In Laborers Local 235 Benefit Funds v. Starent Networks, Corp., et al., C. A. No. 5002-CC (Del. Ch. Nov. 18, 2009), read letter decision here, the Court granted plaintiff’s motion to expedite this matter  based on the stock based compensation expense disclosure claim. 

Kevin Brady, a highly regarded Delaware litigator, provided the synopsis for this decision.

The Court noted that “[t]o achieve expedition in this Court, a movant must establish a ’sufficiently colorable claim and show[] a sufficient possibility of a threatened irreparable injury.’” (citing Giammargo v. Snapple Beverage Corp., 1994 Del. Ch. LEXIS 199, at *6 (Del. Ch. Nov. 15, 1994). “Under Delaware law, nearly all disclosure violations are per se irreparable harm because the harm arising from the un- or misinformed transaction is of a nature where the injury cannot be compensated adequately in damages. (citing Alpha Builders, Inc. v. Sullivan, 2004 Del. Ch. LEXIS 162, at *19 (Del. Ch. Oct. 5, 2004)).”  

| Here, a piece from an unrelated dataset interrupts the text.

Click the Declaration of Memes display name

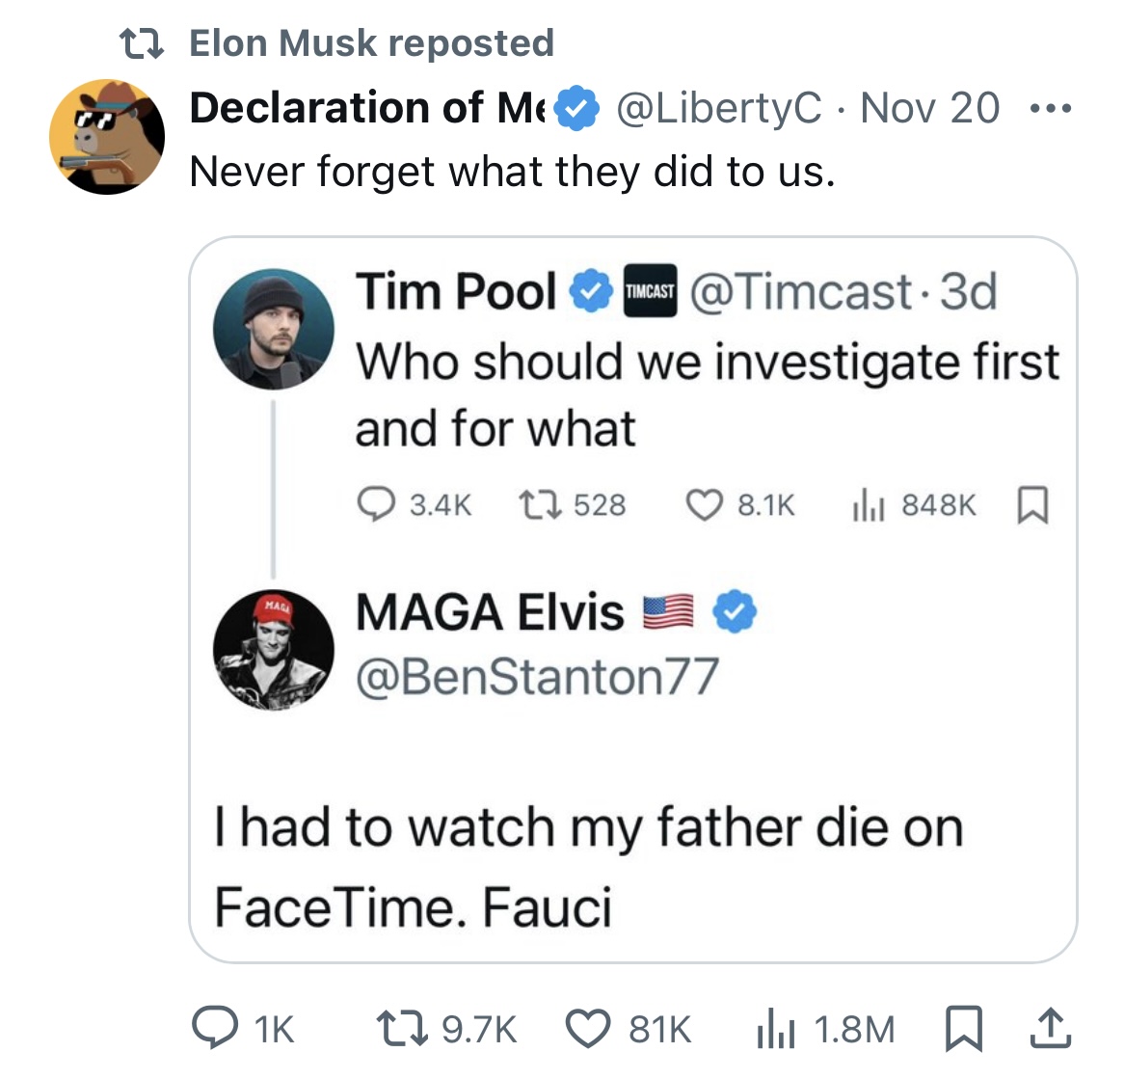click(368, 108)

Here, Plaintiff alleged, among other things, an inconsistency in defendants’ treatment of the stock based compensation expense in the Proxy Statement with respect to two of the several valuation methodologies — one which treated treat stock-based compensation traditionally as a non-cash expense and the discounted cash flow analysis which treated it as a cash expense (which would result in a lower valuation range.) 

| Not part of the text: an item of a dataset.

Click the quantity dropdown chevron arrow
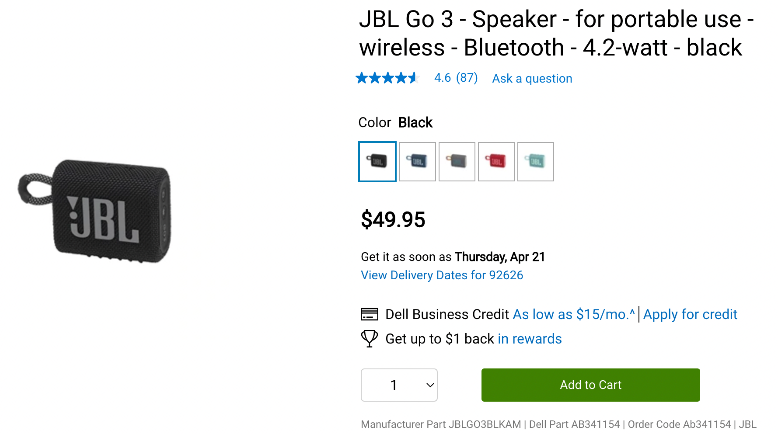The height and width of the screenshot is (434, 778). coord(430,385)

 The Court found that although “there may be a valid reason for the treatment of the stock-based compensation in the discounted cash flow analysis, that this detour is not disclosed or otherwise highlighted in the relevant proxy statement section gives me pause.”  Moreover, this disclosure claim “threatens irreparable harm by omitting material information or by misleading stockholders regarding information that a reasonable investor would want to know before making a decision.”  As a result, the Court granted the motion to expedite the discovery and set trial for December 3, 2009.